Garlic Mustard Alliaria petiolata is a widespread, rather pungent plant of hedgerows, roadside verges and woodland rides and one that many naturalists pass by without a second glance. But it is always worth close inspection, being an important larval foodplant for two attractive butterflies – the Orange-tip and the spring generation caterpillars of the Green-veined White.
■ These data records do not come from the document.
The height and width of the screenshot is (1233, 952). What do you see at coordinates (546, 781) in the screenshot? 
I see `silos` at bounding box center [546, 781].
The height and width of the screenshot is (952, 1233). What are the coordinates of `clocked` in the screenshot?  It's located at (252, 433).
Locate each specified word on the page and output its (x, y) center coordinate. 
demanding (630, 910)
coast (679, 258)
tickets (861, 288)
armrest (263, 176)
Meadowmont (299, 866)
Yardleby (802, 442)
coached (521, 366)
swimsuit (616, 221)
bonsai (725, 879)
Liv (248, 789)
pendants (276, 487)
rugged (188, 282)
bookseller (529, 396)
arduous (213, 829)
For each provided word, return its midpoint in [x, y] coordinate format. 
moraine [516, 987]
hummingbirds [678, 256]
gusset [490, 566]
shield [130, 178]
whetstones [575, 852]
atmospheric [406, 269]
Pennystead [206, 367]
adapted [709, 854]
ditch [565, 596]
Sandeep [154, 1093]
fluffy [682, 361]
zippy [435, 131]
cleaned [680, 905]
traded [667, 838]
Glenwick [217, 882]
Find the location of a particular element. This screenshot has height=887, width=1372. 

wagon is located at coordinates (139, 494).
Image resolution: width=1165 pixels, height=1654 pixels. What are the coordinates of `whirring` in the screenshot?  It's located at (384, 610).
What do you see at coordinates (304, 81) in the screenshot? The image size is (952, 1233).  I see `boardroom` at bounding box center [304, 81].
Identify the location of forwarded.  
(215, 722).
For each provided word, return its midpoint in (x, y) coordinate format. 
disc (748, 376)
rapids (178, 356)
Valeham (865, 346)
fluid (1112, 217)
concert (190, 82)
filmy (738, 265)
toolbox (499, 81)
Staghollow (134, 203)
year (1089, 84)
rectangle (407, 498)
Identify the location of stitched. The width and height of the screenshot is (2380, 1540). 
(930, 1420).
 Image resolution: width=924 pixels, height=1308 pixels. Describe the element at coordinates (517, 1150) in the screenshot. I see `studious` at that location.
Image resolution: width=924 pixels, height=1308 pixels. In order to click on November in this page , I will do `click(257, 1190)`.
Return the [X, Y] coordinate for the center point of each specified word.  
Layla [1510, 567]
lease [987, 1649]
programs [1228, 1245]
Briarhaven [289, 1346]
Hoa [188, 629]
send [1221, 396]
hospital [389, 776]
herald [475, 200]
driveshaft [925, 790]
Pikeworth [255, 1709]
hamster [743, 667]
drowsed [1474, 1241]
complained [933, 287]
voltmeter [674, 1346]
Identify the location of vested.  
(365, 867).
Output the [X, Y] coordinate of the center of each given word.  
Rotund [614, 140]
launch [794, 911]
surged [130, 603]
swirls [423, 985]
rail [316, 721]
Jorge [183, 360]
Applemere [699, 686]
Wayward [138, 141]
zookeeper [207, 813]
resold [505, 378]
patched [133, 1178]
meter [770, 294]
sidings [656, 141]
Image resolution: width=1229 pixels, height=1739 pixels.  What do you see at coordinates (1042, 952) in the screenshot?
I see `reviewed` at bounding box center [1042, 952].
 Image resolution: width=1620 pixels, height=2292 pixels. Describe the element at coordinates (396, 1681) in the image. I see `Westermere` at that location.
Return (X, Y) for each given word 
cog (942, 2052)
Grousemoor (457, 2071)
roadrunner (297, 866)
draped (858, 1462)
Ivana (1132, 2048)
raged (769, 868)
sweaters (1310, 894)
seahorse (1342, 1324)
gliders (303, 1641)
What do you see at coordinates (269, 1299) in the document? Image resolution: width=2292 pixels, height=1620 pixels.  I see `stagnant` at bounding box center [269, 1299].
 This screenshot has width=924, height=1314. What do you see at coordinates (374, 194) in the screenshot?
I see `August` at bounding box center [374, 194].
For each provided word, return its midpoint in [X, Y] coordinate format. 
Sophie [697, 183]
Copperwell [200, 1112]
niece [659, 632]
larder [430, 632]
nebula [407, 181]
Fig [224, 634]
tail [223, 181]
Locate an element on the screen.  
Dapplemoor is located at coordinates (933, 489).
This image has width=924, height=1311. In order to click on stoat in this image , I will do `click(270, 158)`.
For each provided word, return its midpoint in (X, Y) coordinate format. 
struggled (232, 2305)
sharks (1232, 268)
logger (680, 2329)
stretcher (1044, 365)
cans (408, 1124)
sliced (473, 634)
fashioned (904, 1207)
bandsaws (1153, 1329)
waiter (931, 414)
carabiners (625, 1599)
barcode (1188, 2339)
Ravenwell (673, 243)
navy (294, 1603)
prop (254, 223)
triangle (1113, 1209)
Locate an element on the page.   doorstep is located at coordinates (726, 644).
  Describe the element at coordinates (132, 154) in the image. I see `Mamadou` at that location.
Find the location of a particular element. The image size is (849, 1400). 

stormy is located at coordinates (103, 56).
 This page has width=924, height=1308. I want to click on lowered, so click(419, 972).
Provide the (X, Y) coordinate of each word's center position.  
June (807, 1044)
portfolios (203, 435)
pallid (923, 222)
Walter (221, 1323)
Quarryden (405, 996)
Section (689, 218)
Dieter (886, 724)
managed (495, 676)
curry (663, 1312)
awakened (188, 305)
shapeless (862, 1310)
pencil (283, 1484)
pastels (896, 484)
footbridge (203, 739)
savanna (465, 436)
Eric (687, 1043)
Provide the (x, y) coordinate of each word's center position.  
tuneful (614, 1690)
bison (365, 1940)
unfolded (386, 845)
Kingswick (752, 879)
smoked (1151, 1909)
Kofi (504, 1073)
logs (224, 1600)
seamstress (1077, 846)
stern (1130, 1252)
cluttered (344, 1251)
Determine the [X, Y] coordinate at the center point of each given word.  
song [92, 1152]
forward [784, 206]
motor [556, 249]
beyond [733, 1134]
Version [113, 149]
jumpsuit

So when you pass a patch pause for a moment, and see if you can spot any eggs, larvae or pupae.
Above: Garlic Mustard growing on a roadside verge. Paul Sterry/Nature Photographers Ltd
Above: Orange-tip caterpillar (left) and pupa (right), the latter attached to the stem of Garlic Mustard. Paul Sterry/Nature Photographers Ltd
Above: Green-veined White caterpillar (left) and pupa (right), the latter attached low down on a Garlic Mustard stem. Paul Sterry/Nature Photographers Ltd
In flowering terms Garlic Mustard is a bit past its best just at the moment, its blooms replaced by seedheads that are elongating and maturing day by day. Unfortunately this is also the time of year when highway verge-cutters and tidy-minded gardeners turn their attentions to verges and borders. So if you have any influence over things try to encourage people to spare a thought for Garlic Mustard and its dependent butterflies. The more patches of this plant that can be spared, even when it dies back to dry stems in autumn, the better it will be for Orange-tips and Green-veined Whites. Cut back the plant in its prime and there’s every chance you will kill off the next the next generation of these attractive butterflies.